I was born and raised in Leavenworth, Kansas myself (born in 1959, left Leavenworth in 1979 for California-in Florida now). I remember Woolworths and the famous lunch counter & soda fountain. I also remember the Kresges, and if memory serves, it also had a lunch counter and soda fountain. Am I correct? I also remember Bakers department store with its toy section and giant slot-car race track in the upstairs mezanine. I see that someone named Rhonda posted here. I have a sister by that name-is that you, Rhonda Ireland?
Frank Ireland

1:33 pm  
Anonymous Anonymous said...

My Grandma on my mom's side worked at the Woolworth's Lunch Counter in Downtown Chicago. That thing was HUGE!!!

7:18 pm  
Anonymous Anonymous said...

My memories are further East -- Ogdensburg, NY (on the St. Lawrence River). In the 50s early 60s I was a teenager and loved their hotdogs (deep-fried) and fries (probably cooked in lard). I shudder now to think how much I loved them. The whole downtown was raised in the early 70s -- a victim of Urban Renewal and a tragedy from which the city never recovered.

8:14 pm  
Anonymous Anonymous said...

HI! I'm originally from Cleveland, Ohio, and LOVED going with my mom after school on her shopping trips because it meant stopping at the Woolworth lunch counter. We'd both get the BLT. I'd get Coke and fries and mom would get coffee. She even let me eat those wonderful "lumps" of sugar -- first her two and then the waitress would sneak me another two or three ! ! ! Hey, but I turned out OK ! ! ! No one born after '75 will EVER have those experiences or memories like we have. It was certainly a different era . . .

1:51 pm  
Anonymous Anonymous said...

The menu is wrongly identified as being from the 1960s. From the prices, it is more likely to be from the late forties or early fifties. Do be careful about checking out such things because people copy them and they proliferate all over the Web, as this menu has.
Otherwise, thanks for info, especially the photo of lunch counter, exactly like the one where I worked in late forties (and was fired in three days for "general inefficiency".

4:45 pm  
Blogger Jason Stockl said...

Thank you, Anonymous, for the clarification.

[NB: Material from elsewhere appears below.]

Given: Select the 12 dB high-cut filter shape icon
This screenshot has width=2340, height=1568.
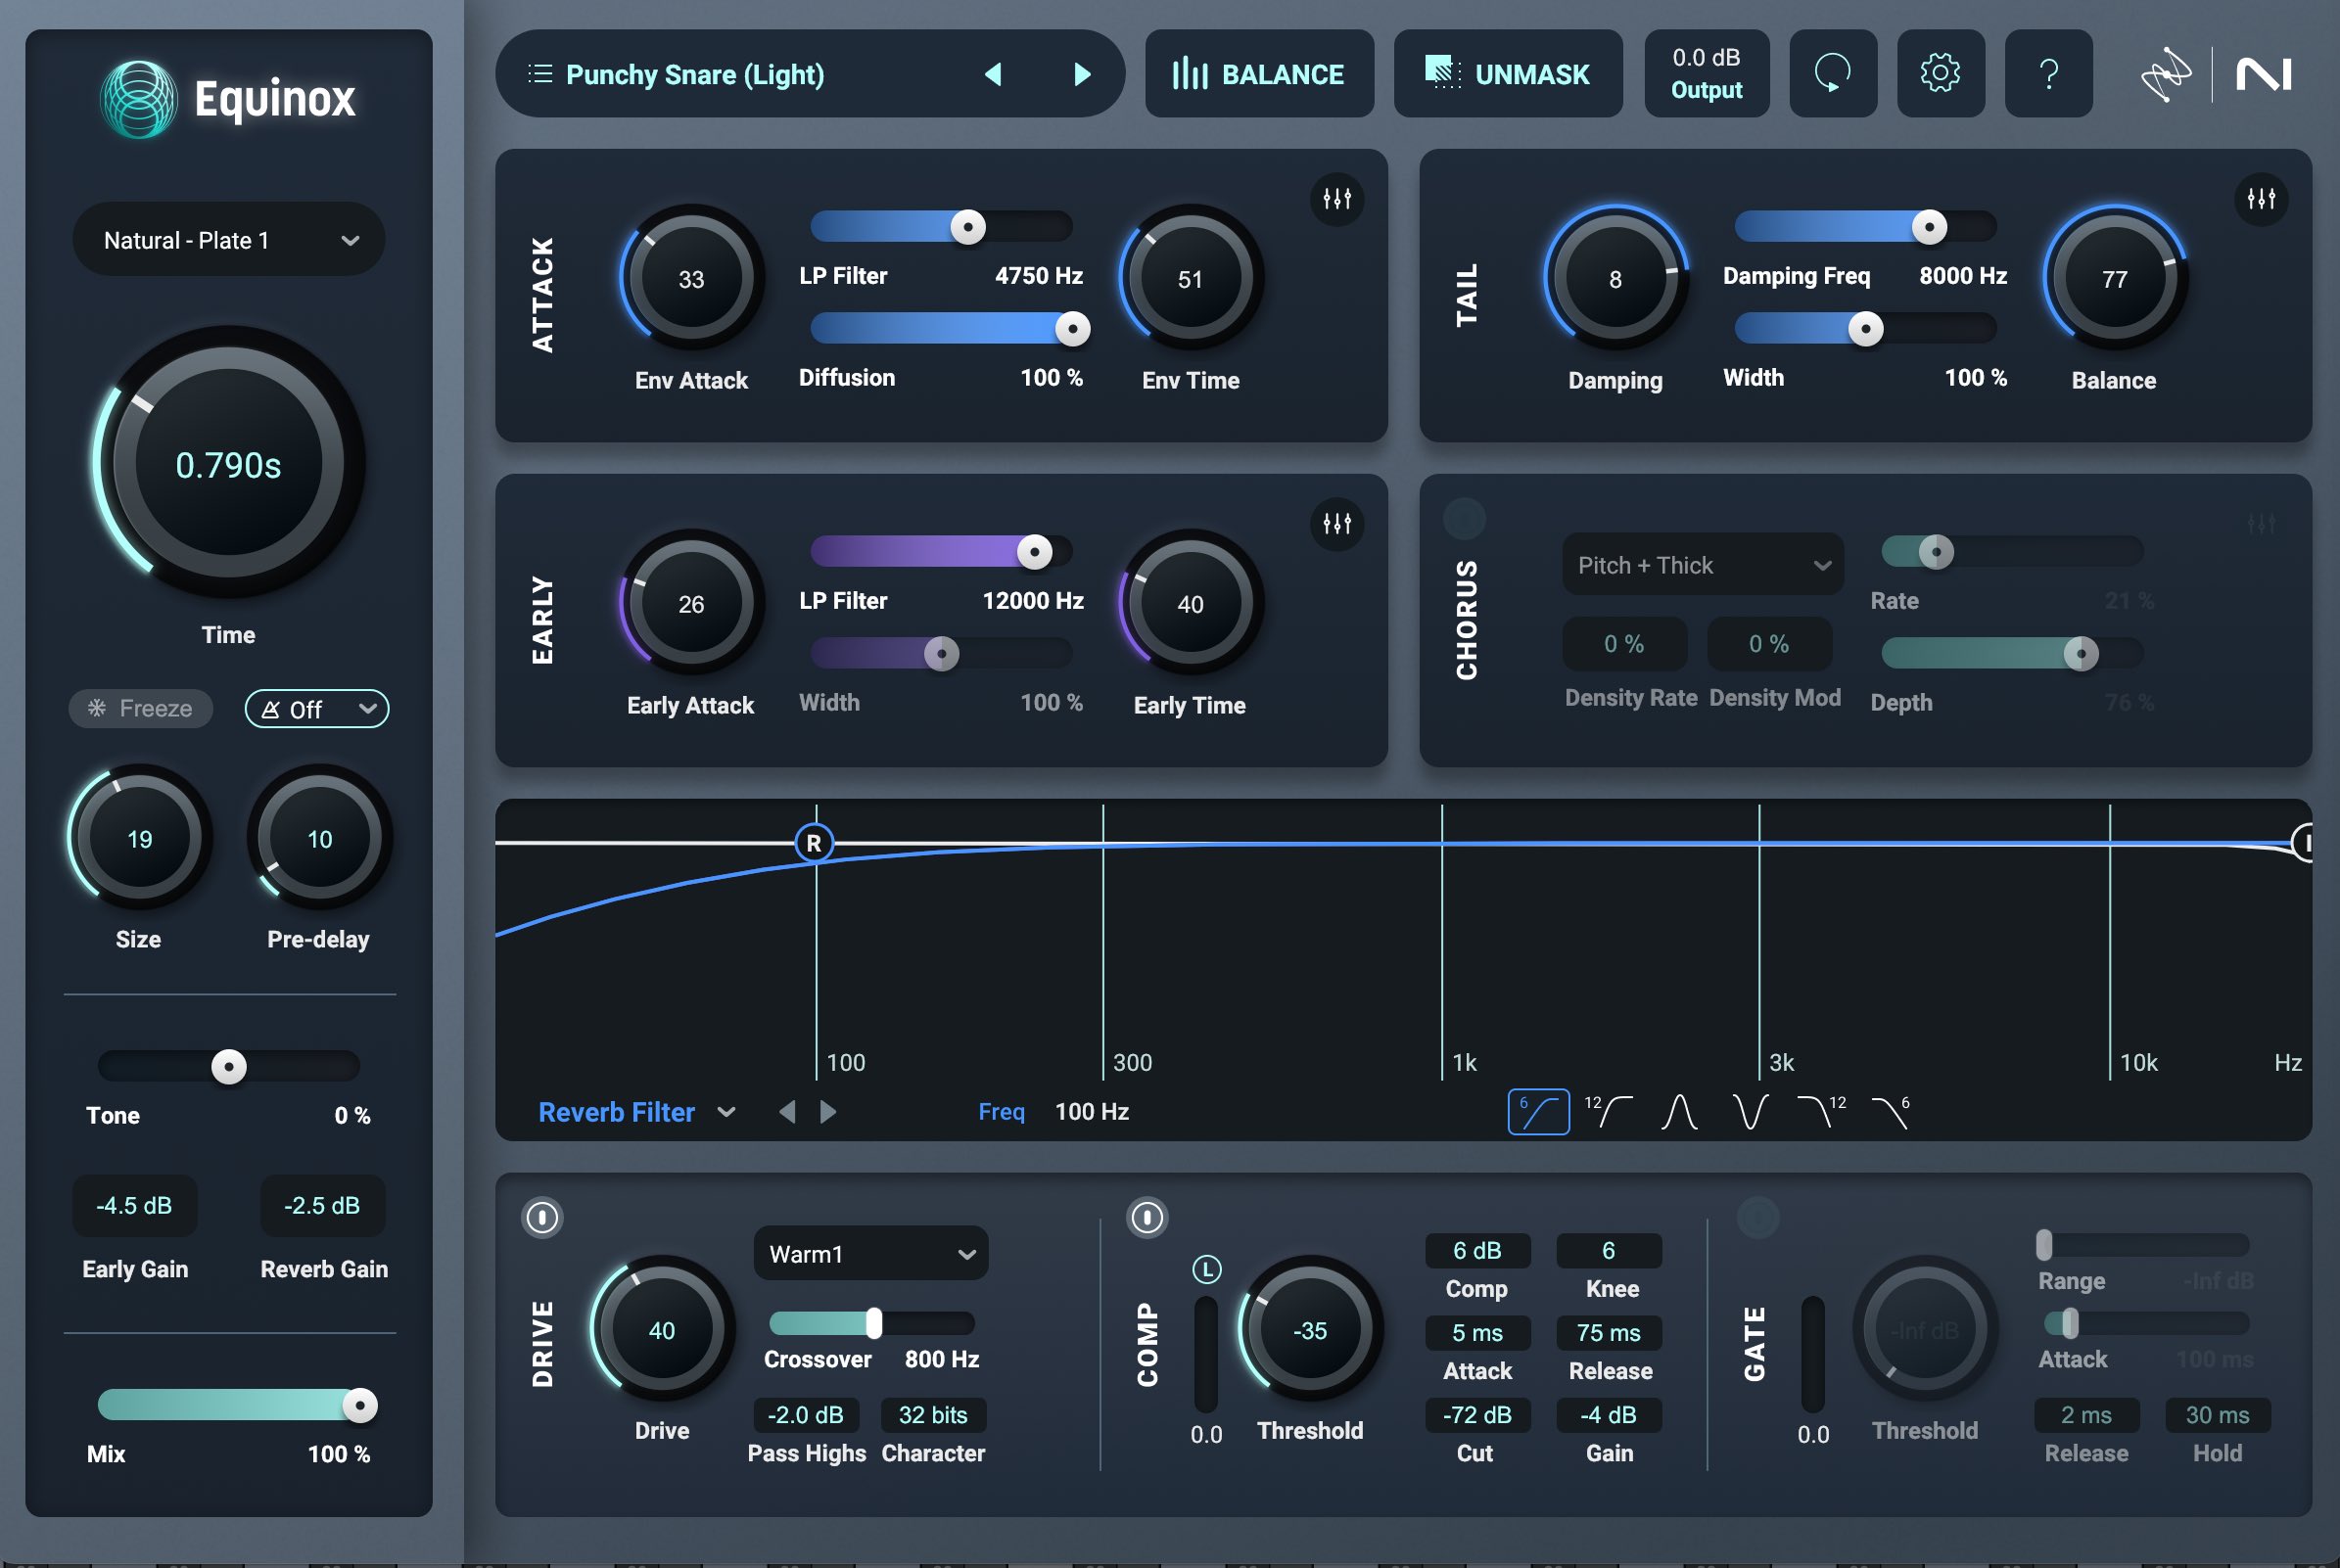Looking at the screenshot, I should click(x=1820, y=1111).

I try to make it a point of being as accurate as possible. However in this case, the image (which came from another blog) was identified as 1960.

As for the proliferation of inaccuracies on the internet, such is the reality of web 2.0, I'm afraid.

Cheers.
J.

6:57 pm  
Anonymous Anonymous said...

Look closely at the bottom right of the menu, it saya Rev. 9/60. I take that to mean Revision September 1960. So I think saying it is from the 60's is accurate.
I too remember the lunch counter from Boston. The wateress theye would not serve us kids Coke with out hot dogs. She said we should drink milk and that is all she would serve us. If a wateress did that today they would be fired. In the 60's they watched out fro us kids on our own.

11:27 am  
Anonymous Anonymous said...

I use to have lunch at the Woolworth's in downtown San Antonio in 1985...I use to go in there to have their wonderful soup. I actually "stole" one of their soup spoons. I've had it for years and years...the only spoon I would eat my cereal or soup with. But recently I lost it. It is a terrible tragidy. Maybe someone reading this will have one that I can buy?

Amanda@austin.rr.com

4:51 pm  
Anonymous Anonymous said...

I drank my first cherry coke at Woolworth lunch counter in Wellington,Ks back in the sixties.thanx for the memories

12:15 am  
Anonymous Bill said...

Amazing memories brought back by the photos of the lunch counter and menu.
I used go to Woolworth in Leavenworth, Ks every Thursday when I was a kid with my grandmother. I can still smell the food cooking and how good the Coca Cola tasted.
Great memories but it was also the scene of one of my worst spankings. I threw a toy on the floor after my Grandmother told me I couldn't have. She spanked my butt all the way to car a 1/2 block away. It was a different world then and a hell of a lot better.